App Details:

Description: Vine was Twitter’s video-sharing app – users create short (6-second), looping videos, which can be easily shared through a tweet, also allowing people to be tagged and use hashtags. Videos from Vine’s Make-a-Scene app play automatically. Vine videos can also include different clips stitched together into one video, rather than just allowing one continuous shot. Twitter was quoted as saying that the brevity of the videos, “inspires creativity,” and they are correct! It can be accessed as an app or through the website: https://vine.co

**December 2016 Update: it was announced in October that Vine will be shutting down. The most recent update is that the app is changing to become more like a camera. Here’s the latest news.

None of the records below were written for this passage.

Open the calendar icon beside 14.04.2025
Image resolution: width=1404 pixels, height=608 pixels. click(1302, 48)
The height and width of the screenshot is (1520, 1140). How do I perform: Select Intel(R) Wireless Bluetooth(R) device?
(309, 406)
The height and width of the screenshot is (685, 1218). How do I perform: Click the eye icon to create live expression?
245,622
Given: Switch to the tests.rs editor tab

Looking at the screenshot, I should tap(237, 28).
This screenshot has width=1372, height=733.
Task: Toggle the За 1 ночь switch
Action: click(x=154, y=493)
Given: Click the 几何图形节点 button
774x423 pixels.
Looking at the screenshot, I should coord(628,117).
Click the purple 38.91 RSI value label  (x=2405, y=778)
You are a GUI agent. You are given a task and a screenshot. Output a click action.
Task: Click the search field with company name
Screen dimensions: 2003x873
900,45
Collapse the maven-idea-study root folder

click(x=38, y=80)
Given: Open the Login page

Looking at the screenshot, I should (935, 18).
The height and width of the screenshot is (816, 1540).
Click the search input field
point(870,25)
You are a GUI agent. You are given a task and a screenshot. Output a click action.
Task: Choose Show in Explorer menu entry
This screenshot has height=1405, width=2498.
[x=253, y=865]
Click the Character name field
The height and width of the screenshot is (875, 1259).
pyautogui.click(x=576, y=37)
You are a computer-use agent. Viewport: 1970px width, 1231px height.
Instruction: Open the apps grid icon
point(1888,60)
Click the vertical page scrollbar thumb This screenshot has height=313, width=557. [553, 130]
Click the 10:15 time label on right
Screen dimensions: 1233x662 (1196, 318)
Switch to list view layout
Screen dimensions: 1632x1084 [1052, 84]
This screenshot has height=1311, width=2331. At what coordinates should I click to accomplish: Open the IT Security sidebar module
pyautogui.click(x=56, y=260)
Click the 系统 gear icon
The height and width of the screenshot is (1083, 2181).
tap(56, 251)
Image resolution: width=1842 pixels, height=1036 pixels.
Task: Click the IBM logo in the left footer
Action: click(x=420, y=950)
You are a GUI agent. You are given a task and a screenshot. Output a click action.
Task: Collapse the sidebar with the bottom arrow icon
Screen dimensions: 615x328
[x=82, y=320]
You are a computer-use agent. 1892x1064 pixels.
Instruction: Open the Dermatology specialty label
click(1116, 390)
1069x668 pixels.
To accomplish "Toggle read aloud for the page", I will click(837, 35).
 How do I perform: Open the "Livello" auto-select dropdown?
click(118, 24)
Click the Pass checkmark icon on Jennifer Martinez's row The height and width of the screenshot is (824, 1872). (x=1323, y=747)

Category: Photo Video Sharing

APP Store rating: 17+ (“infrequent/mild alcohol, tobacco, drug, mature/suggestive themes, profanity or crude humor, frequent/intense sexual content and nudity, etc.”)

What parents need to know: 

Some Porn – When Vine first appeared, short, looping pornographic videos popped up almost immediately. In 2014, Twitter started taking significant steps to stop the rampant porn postings, but the site is mostly self-policed. Although certain inappropriate syntax is blocked, it doesn’t take too much effort to locate bad content through drilling into followers of followers until you’ve discovered Vine accounts dedicated 100% to pornographic material. Vine follows a law of the internet – anything that allows user-controlled content will always have a very dark side.

Searching for Trouble – in the app version, you must log-in to use it, but not so on the web version, which you can search without logging in. Of course, viewing inappropriate videos is just part of the problem with Vine. The risk of your teen creating and sharing mature content of their own is real. The short video format seems to increase the risk tolerance of users – it’s amazing how much trouble one can cause in just six seconds.

Location – the app has the capability of finding users in your area using the app’s geo-locater, and it can easily become a predator’s tool.

Send a Message – Vine has recently introduced messaging. That goes for both “friends” in the user’s network and “other,” meaning people you don’t know. While it can be a fun way to communicate, messaging can also be a way for kids to bully other kids. In addition, unless your kid turns off the messages from “others,” ANYONE can message them. Messaging can also lead to sexting.

Some Blockage – the Vine app and website can be effectively blocked with OpenDNS on both Apple and Android devices, using the “video sharing” category. But, there aren’t tools for monitoring Vine activity, i.e., search history within the app.

Bottom Line:

The Kids and teens love videos, and without proper monitoring, they will be easily hooked on watching what Vine has to offer and could stumble into something inappropriate. Although Twitter seems to have increased its internal monitoring of Vine material, the risk is still high for young internet users. As a general rule, if an app cannot be easily monitored, parents will want to consider whether it’s appropriate for young users. Parents should take caution when deciding if their younger kids should use this app based on the risks noted.